* [Assignment] Format the lines from the one with "is (700, 371)." to the one with "Looking at the", both included, as a JSON list of strings with one string per line and no blank lines. Leave the pictures out.

* [Information shown]
****
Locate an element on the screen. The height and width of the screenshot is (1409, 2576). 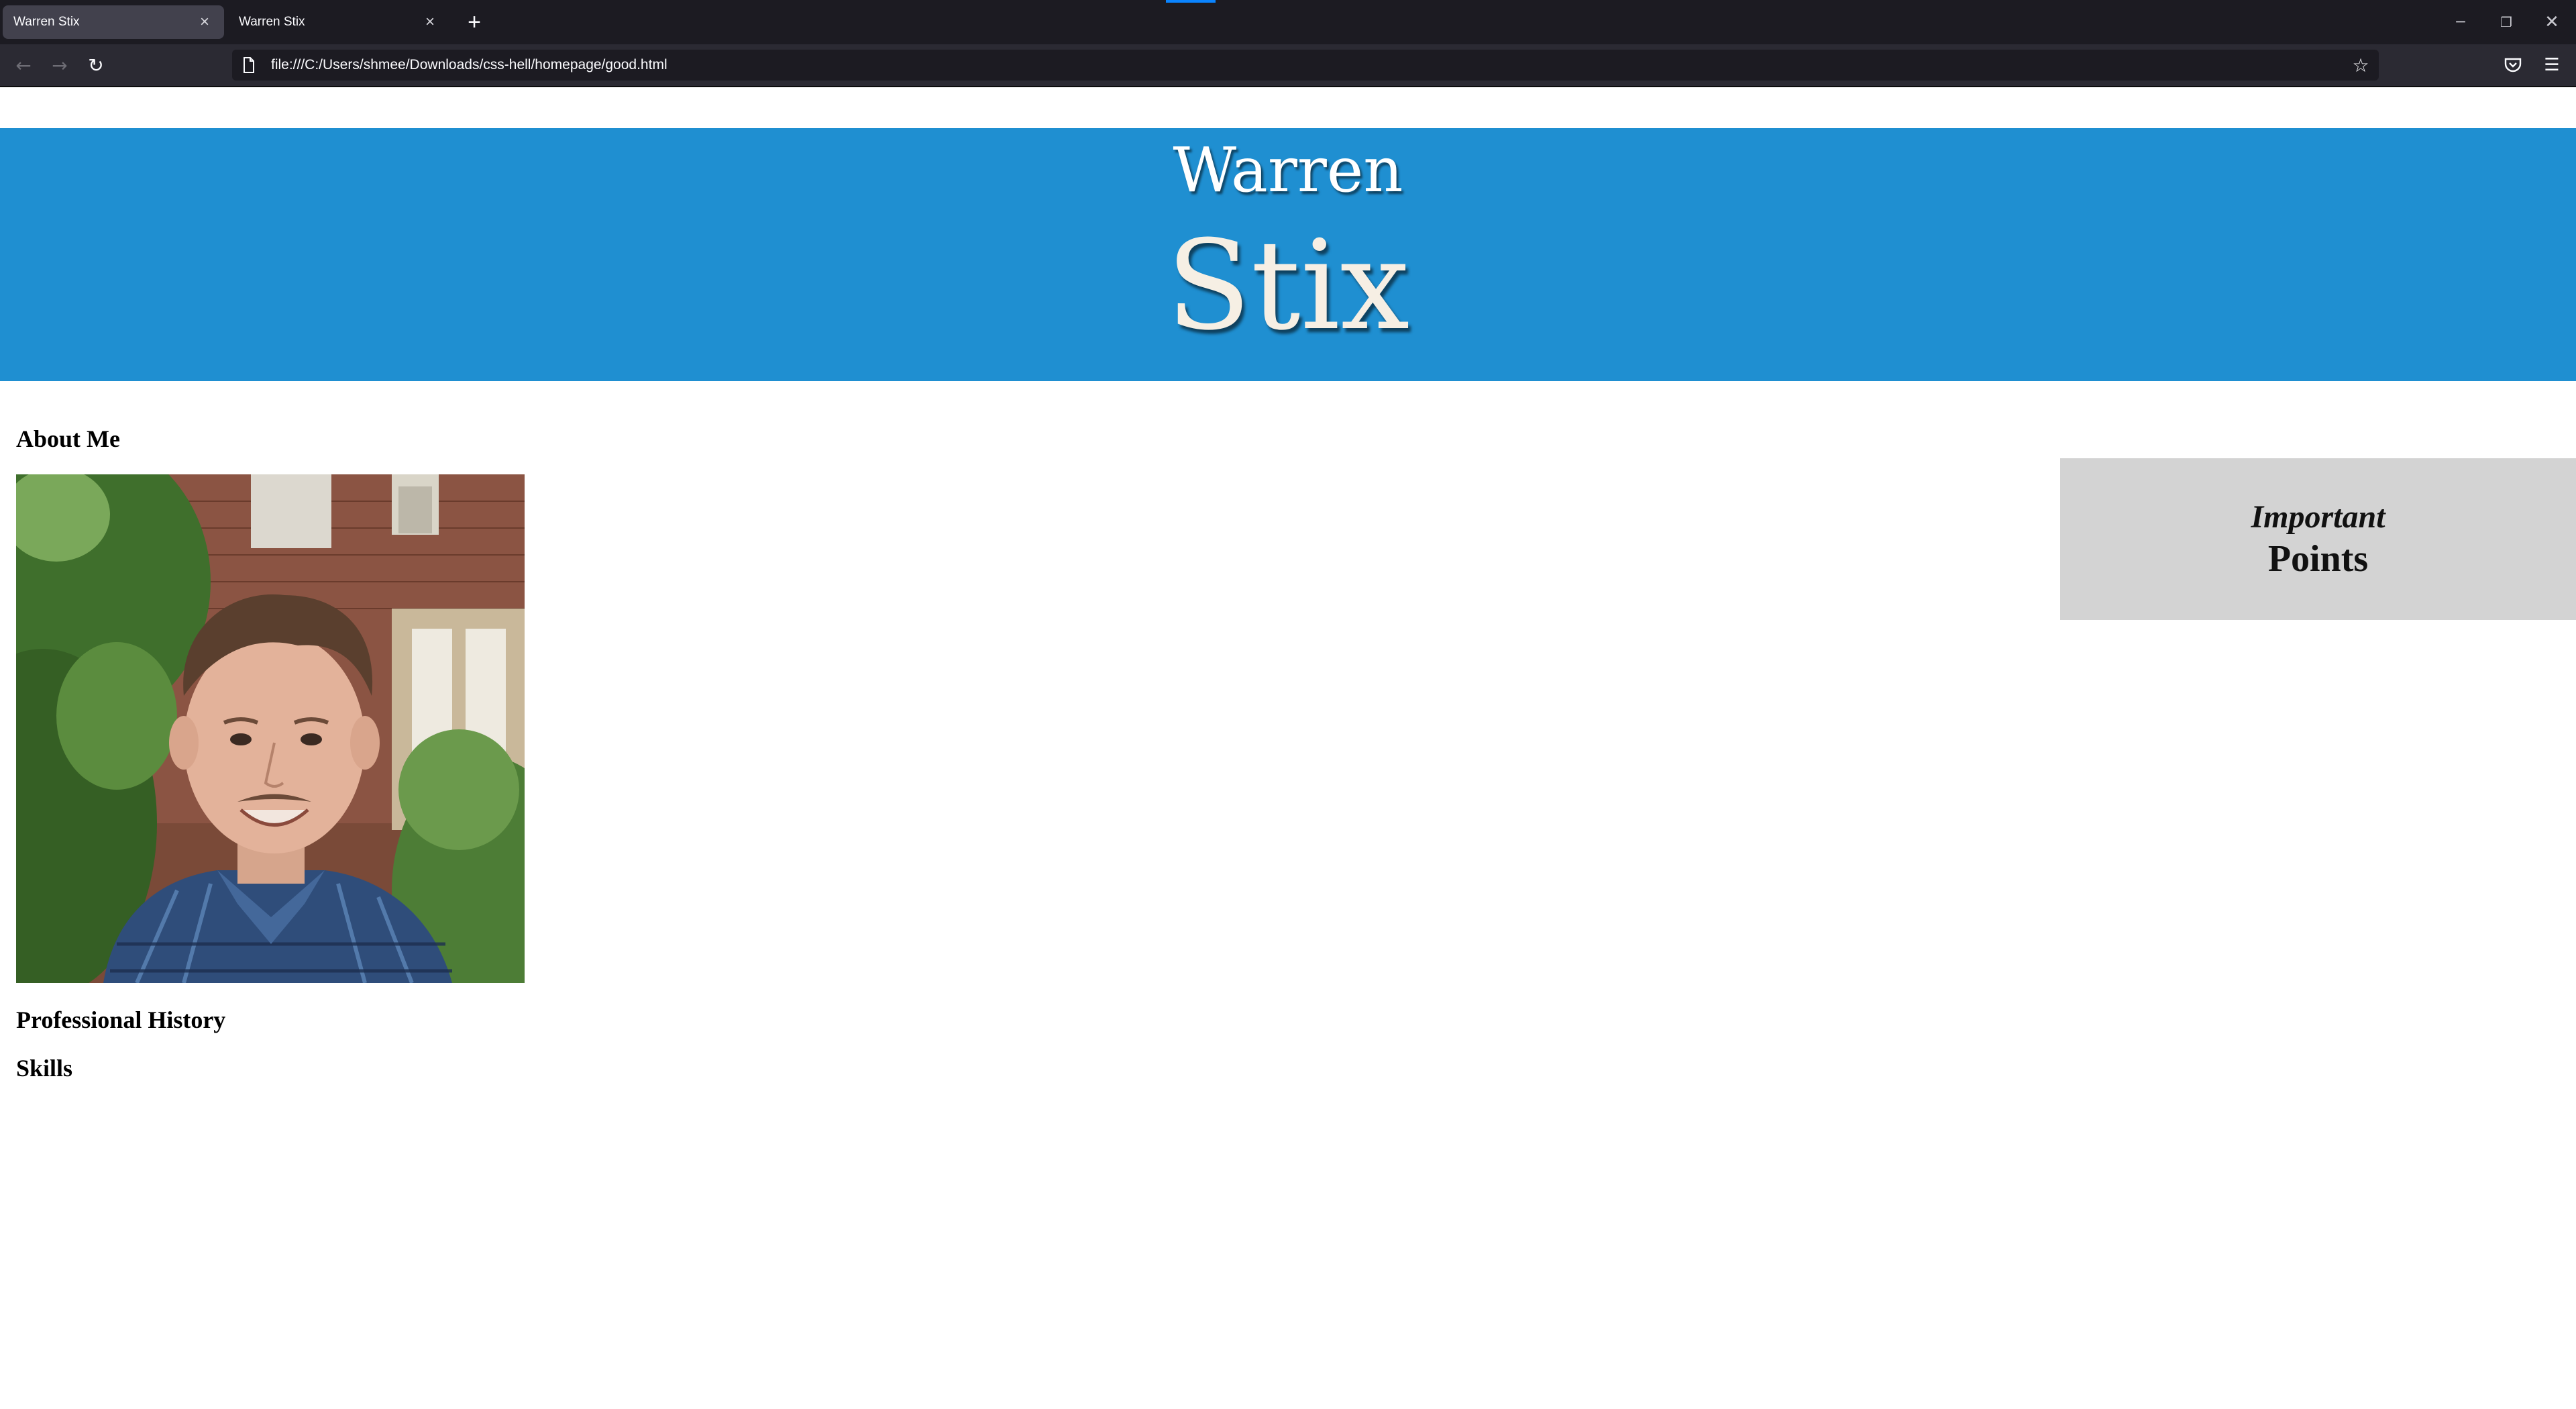
skills-heading: Skills is located at coordinates (44, 1068).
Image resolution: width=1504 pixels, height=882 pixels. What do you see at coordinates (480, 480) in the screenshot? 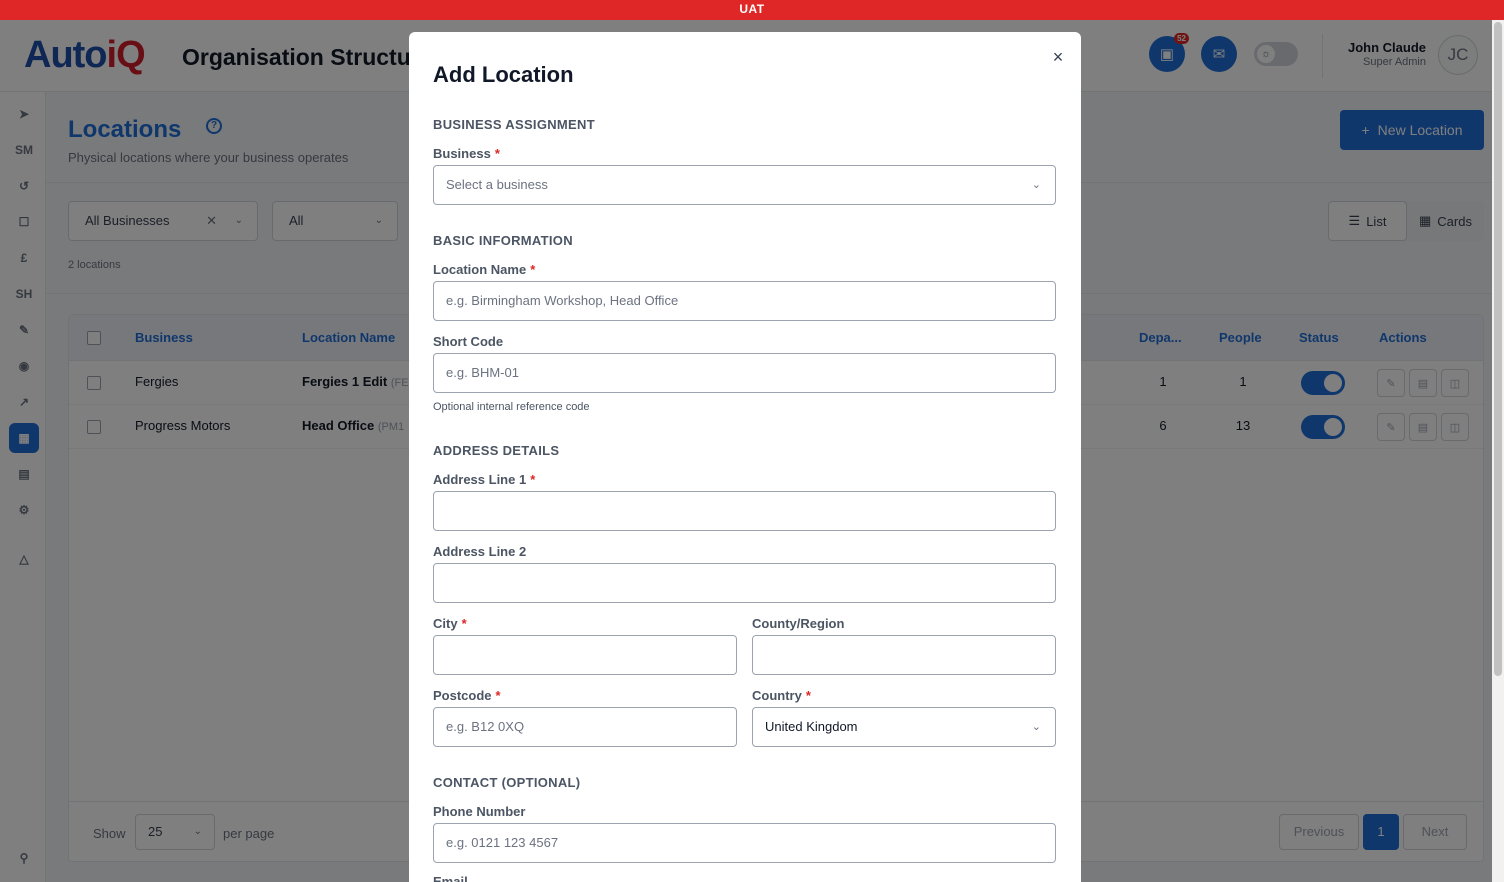
I see `address-line-1-label-text: Address Line 1` at bounding box center [480, 480].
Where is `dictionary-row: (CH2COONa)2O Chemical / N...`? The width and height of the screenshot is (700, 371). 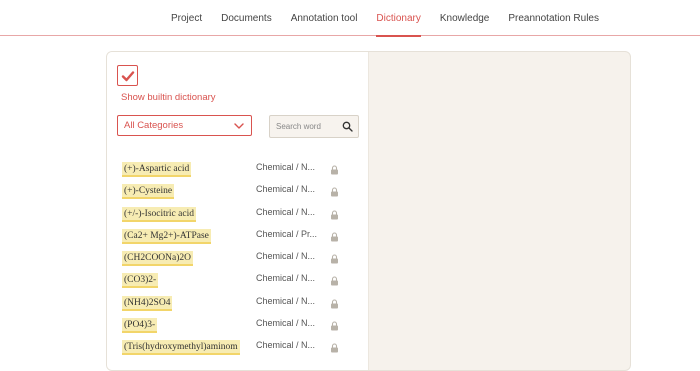
dictionary-row: (CH2COONa)2O Chemical / N... is located at coordinates (238, 259).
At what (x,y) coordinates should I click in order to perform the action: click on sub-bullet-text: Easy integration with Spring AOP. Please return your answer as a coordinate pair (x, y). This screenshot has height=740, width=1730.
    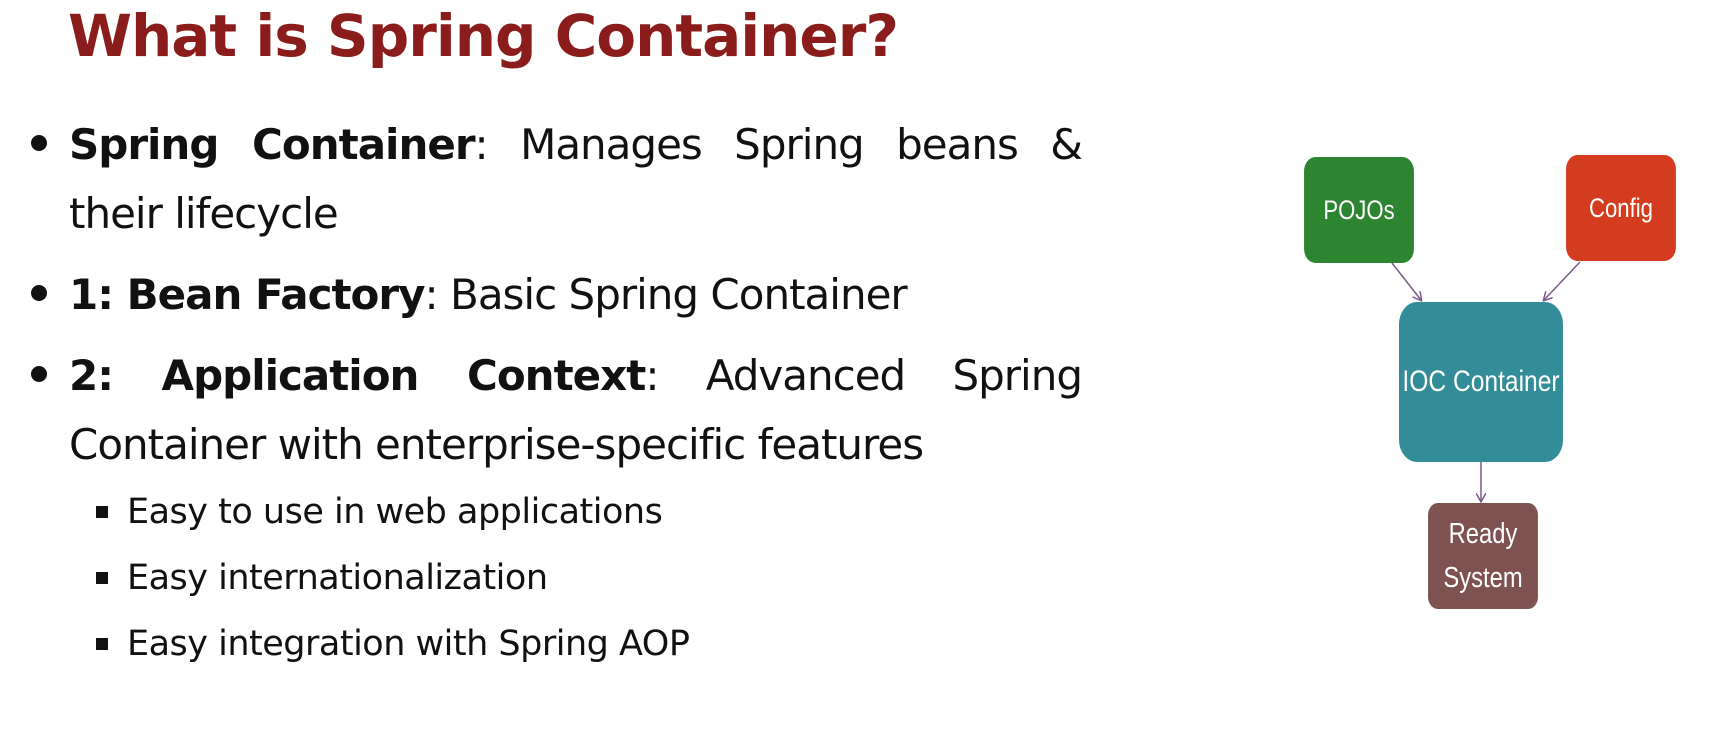
    Looking at the image, I should click on (408, 644).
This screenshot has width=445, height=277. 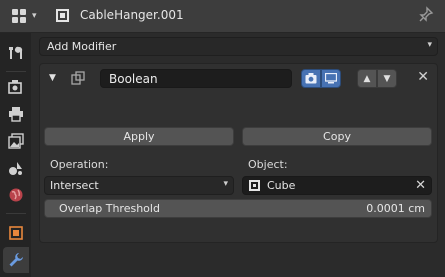 I want to click on operation-value: Intersect, so click(x=74, y=186).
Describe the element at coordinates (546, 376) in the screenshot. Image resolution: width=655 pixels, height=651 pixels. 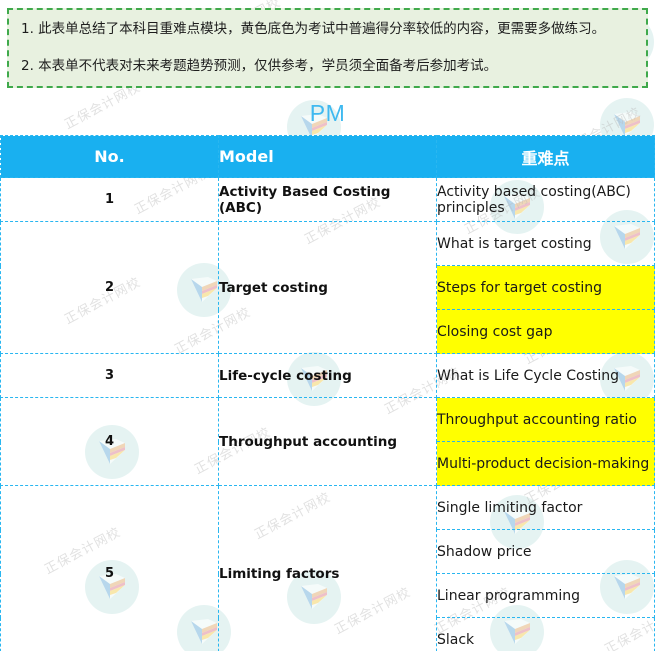
I see `topic-cell: What is Life Cycle Costing` at that location.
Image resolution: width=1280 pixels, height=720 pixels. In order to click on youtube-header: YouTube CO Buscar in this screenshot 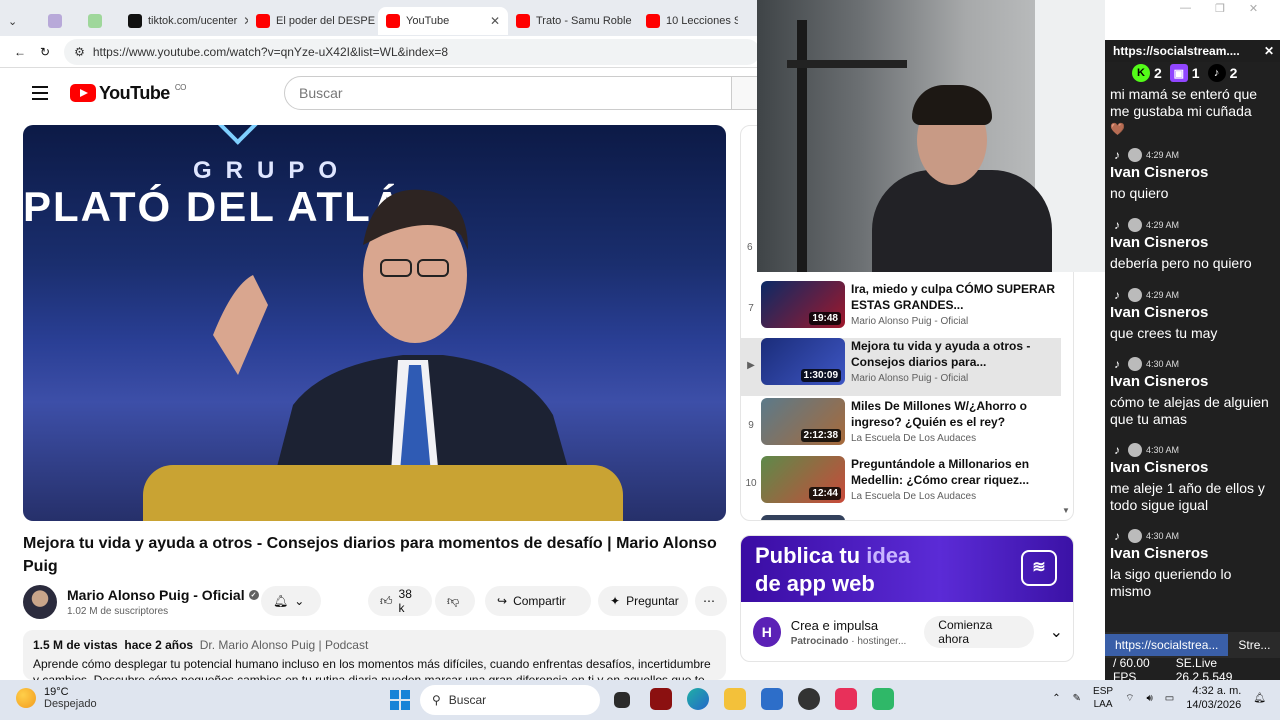, I will do `click(380, 93)`.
****
* [Task result]
[
  "Where is `dictionary-row: (CH2COONa)2O Chemical / N...`? The width and height of the screenshot is (700, 371). ",
  "dictionary-row: (CH2COONa)2O Chemical / N... is located at coordinates (238, 259).",
  "At what (x,y) coordinates should I click in order to perform the action: click on sub-bullet-text: Easy integration with Spring AOP. Please return your answer as a coordinate pair (x, y). This screenshot has height=740, width=1730.",
  "    Looking at the image, I should click on (408, 644)."
]